Within Iran, Thursday’s session took place against a backdrop of severe domestic pressure on the leadership. Nationwide protests erupted in January, driven by economic deterioration under tightened sanctions, and were suppressed through arrests and reported use of force. Supreme Leader Ali Khamenei, in his 36th year of rule, faces what analysts describe as the most acute crisis of his tenure.
Iranian President Masoud Pezeshkian sought to use Thursday as an occasion to restate the theological boundary of the dispute.
“Khamenei has banned weapons of mass destruction, which clearly means Tehran won’t develop nuclear weapons,” he said, citing the fatwa Khamenei issued in the early 2000s. Iran’s parliament speaker Mohammad Bagher Ghalibaf was blunter about the condition attached to any diplomatic engagement: “If you choose the table of diplomacy, a diplomacy in which the dignity of the Iranian nation and mutual interests are respected, we will also be at that table.”

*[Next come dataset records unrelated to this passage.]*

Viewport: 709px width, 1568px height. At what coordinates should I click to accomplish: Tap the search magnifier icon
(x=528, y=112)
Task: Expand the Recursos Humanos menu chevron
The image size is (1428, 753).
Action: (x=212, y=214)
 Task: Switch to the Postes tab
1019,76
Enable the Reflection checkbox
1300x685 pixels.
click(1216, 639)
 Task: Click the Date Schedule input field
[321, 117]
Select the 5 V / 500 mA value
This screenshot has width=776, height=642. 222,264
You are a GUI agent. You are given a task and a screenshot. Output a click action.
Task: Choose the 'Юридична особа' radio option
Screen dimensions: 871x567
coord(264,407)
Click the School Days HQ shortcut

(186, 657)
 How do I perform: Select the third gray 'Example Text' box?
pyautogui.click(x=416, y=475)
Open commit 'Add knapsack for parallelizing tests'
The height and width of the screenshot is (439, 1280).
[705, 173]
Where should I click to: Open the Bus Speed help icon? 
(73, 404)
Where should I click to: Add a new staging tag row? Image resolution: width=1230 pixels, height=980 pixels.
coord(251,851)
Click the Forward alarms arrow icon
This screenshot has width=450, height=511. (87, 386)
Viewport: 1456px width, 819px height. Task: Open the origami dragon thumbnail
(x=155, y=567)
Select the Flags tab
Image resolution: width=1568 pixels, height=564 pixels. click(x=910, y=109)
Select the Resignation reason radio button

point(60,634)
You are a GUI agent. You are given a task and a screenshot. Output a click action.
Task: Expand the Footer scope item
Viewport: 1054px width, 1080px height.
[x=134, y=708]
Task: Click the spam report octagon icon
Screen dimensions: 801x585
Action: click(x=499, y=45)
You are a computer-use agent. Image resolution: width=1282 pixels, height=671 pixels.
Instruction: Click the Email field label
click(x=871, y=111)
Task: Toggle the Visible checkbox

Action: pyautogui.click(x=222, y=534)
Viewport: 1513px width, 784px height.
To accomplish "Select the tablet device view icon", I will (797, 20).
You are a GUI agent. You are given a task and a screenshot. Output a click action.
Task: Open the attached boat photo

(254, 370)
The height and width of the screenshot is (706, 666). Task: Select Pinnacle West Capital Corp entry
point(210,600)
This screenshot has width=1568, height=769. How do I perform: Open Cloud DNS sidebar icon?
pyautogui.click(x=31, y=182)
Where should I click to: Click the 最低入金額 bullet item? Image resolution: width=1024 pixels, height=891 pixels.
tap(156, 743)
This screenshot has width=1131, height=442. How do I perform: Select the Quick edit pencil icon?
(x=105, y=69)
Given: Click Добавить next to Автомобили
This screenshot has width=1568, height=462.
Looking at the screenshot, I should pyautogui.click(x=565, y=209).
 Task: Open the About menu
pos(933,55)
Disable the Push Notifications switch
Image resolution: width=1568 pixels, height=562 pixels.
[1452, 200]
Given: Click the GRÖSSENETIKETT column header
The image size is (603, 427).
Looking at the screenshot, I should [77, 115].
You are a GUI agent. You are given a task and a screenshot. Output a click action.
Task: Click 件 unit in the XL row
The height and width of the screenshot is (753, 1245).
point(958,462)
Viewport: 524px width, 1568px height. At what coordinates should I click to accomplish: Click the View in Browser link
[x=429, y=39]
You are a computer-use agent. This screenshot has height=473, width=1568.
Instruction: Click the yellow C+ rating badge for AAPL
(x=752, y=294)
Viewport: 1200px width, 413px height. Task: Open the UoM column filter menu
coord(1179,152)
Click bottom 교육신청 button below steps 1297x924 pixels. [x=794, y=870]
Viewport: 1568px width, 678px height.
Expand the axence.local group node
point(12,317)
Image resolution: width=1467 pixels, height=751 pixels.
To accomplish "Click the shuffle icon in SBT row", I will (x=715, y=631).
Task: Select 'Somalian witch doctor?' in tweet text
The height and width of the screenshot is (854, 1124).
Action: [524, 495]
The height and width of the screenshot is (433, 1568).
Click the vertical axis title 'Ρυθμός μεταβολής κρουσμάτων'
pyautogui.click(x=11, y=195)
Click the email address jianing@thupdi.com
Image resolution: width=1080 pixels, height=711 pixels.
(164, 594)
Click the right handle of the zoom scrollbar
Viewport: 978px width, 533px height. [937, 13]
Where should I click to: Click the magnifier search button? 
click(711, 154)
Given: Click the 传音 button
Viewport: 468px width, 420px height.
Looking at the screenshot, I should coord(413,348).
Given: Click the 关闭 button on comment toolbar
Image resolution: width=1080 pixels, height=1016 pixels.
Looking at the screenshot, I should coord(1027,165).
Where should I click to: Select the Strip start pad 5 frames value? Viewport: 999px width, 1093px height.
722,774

The first round of talks was held in Muscat on February 6. The second was in Geneva on February 17. Araqchi said afterwards that the two sides had reached a tentative understanding on the broad principles that would guide further discussions, though no substantive agreement had been reached.
The sides remain divided on fundamental questions including the scope and sequencing of sanctions relief and whether Iran retains any domestic enrichment capacity under a final agreement. The third round produced Iran’s first formal written proposal, whether it narrows those gaps or confirms them will determine whether a fourth round is scheduled or whether the administration concludes that the diplomatic track has been exhausted.
No outcome of Thursday’s session had been announced by late afternoon.